There are a number of prominent supporting characters as well. The real Jack and Miranda are hilarious, because they're falling for one another every bit as much as the real Brandon and Katherine are, but they're miserable, thinking that they've fallen for someone they can't have. It's a great relief to them both when they finally learn the truth. Their pairing offered a second sweet romantic couple that I could root for. Brandon's brother, Guy, and his lady love, Celeste, (Silent Knight) arrive in time for the wedding along with their growing family, and the noble Guy helps ferret out Fenton. Brandon's parents, Thomas and Alicia visit as well. They become the hero and heroine of the third book of the series, Three Dog Knight, which goes back in time to tell their love story. They still seem to be a loving couple, but I did have to wonder what kind of hero Thomas will be since he nearly wrecked his son's happiness over the desire for an heir. He wasn't malicious, though, just single-minded, so hopefully he'll prove to be as good as both of his sons. Brandon's children, Francis and Belle, are wonderful. Belle is a mischievous, little imp, while Francis tries to act very grown up. These two become the heroine and hero of book #4, Halloween Knight, and book #5, One Knight in Venice, respectively. Katherine's nephew, Fenton, is a dastardly villain, while his manservant, Wormsley, is a somewhat pathetic though decent fellow at heart, who doesn't want to hurt anyone. And of course, there are a plethora of servants, squires, and men-at-arms, along with the king and his courtiers to round things out.

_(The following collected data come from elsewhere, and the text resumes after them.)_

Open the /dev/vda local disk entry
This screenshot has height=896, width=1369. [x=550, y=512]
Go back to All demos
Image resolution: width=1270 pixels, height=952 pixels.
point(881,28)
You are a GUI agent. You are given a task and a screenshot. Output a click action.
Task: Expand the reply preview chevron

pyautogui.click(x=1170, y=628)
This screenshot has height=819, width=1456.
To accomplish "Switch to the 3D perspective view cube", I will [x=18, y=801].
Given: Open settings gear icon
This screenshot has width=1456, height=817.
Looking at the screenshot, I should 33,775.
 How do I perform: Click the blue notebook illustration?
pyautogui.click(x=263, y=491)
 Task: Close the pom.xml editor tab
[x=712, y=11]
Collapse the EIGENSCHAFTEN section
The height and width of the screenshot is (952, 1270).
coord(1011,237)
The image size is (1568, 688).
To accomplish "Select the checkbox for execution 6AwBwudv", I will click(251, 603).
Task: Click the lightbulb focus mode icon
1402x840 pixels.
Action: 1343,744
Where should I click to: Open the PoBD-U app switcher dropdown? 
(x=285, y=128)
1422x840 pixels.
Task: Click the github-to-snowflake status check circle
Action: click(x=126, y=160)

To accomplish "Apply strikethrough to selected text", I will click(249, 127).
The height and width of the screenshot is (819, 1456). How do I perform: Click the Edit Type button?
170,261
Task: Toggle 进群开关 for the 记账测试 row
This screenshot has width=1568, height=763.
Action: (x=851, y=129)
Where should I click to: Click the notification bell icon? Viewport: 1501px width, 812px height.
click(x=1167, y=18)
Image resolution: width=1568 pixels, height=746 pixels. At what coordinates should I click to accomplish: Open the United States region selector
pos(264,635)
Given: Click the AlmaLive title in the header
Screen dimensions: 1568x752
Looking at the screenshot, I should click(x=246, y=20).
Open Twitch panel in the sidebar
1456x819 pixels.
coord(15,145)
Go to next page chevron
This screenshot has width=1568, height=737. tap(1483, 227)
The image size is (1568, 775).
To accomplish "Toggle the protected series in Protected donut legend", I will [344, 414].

Overall, Midsummer's Knight was pure, unadulterated fun to read. It's slightly dramatic in places, while still remaining lighthearted most of the time. I'm not particularly well-versed on Shakespeare, but I have a feeling that the author's love of the Bard and her experiences with Shakespearean productions definitely played into this story. I'm usually very picky about romantic comedies, but this one really hit the spot. It was humorous while still being genuinely romantic. With two winners in a row, Tori Phillips has certainly won a place on my favorite authors list, and I very much look forward to continuing with the Cavendish Chronicles soon.